= Exercise aim =
Using the entries below, output exactly the lines from the one containing "Task: Click the magnifier" through the final line, both included, and no others.

Data records
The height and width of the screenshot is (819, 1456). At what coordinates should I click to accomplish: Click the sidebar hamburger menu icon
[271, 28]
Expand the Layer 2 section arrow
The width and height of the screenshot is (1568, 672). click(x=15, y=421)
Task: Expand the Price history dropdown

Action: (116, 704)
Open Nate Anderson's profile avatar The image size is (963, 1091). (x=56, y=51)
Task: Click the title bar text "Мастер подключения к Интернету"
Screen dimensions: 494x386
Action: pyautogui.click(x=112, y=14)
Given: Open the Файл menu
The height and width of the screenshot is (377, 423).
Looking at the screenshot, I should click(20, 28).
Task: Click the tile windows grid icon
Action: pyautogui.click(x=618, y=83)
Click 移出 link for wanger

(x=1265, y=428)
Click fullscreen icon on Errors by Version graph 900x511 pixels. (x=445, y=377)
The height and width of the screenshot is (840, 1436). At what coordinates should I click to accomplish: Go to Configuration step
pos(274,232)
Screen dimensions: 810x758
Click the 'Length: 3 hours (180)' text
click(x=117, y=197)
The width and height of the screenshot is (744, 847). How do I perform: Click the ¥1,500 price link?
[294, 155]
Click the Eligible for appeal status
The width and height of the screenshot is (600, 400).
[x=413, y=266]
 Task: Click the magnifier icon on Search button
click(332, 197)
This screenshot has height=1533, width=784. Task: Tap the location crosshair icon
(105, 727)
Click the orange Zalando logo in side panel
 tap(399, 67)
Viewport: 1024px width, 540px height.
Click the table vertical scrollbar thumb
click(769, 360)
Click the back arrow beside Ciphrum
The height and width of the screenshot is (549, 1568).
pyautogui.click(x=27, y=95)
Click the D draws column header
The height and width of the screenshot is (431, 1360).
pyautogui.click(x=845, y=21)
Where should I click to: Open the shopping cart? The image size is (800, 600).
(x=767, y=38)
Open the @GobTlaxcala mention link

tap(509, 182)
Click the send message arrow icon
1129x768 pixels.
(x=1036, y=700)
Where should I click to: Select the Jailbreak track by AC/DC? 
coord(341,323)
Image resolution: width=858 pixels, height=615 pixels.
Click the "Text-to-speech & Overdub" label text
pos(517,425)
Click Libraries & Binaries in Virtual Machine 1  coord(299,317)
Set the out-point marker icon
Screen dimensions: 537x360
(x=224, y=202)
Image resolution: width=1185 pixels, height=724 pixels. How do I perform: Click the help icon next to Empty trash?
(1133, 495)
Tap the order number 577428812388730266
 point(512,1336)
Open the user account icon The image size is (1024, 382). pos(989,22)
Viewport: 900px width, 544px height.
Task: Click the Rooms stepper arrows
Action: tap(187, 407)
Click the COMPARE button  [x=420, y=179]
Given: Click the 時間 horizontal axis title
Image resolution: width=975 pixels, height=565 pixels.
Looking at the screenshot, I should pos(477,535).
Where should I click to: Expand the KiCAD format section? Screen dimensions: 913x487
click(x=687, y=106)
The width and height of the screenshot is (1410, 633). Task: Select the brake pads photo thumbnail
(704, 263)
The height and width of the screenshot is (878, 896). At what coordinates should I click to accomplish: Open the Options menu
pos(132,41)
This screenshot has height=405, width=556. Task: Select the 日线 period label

= Problem solution =
 Task: Click the magnifier icon on Search button
click(332, 197)
This screenshot has height=1533, width=784. Task: Tap the location crosshair icon
(105, 727)
Click the orange Zalando logo in side panel
 tap(399, 67)
Viewport: 1024px width, 540px height.
Click the table vertical scrollbar thumb
click(769, 360)
Click the back arrow beside Ciphrum
The height and width of the screenshot is (549, 1568).
pyautogui.click(x=27, y=95)
Click the D draws column header
The height and width of the screenshot is (431, 1360).
pyautogui.click(x=845, y=21)
Where should I click to: Open the shopping cart? The image size is (800, 600).
(x=767, y=38)
Open the @GobTlaxcala mention link

tap(509, 182)
Click the send message arrow icon
1129x768 pixels.
(x=1036, y=700)
Where should I click to: Select the Jailbreak track by AC/DC? 
coord(341,323)
Image resolution: width=858 pixels, height=615 pixels.
Click the "Text-to-speech & Overdub" label text
pos(517,425)
Click Libraries & Binaries in Virtual Machine 1  coord(299,317)
Set the out-point marker icon
Screen dimensions: 537x360
(x=224, y=202)
Image resolution: width=1185 pixels, height=724 pixels. How do I perform: Click the help icon next to Empty trash?
(1133, 495)
Tap the order number 577428812388730266
 point(512,1336)
Open the user account icon The image size is (1024, 382). pos(989,22)
Viewport: 900px width, 544px height.
Task: Click the Rooms stepper arrows
Action: tap(187, 407)
Click the COMPARE button  [x=420, y=179]
Given: Click the 時間 horizontal axis title
Image resolution: width=975 pixels, height=565 pixels.
Looking at the screenshot, I should pos(477,535).
Where should I click to: Expand the KiCAD format section? Screen dimensions: 913x487
click(x=687, y=106)
The width and height of the screenshot is (1410, 633). Task: Select the brake pads photo thumbnail
(704, 263)
The height and width of the screenshot is (878, 896). At what coordinates should I click to accomplish: Open the Options menu
pos(132,41)
This screenshot has height=405, width=556. Task: Select the 日线 period label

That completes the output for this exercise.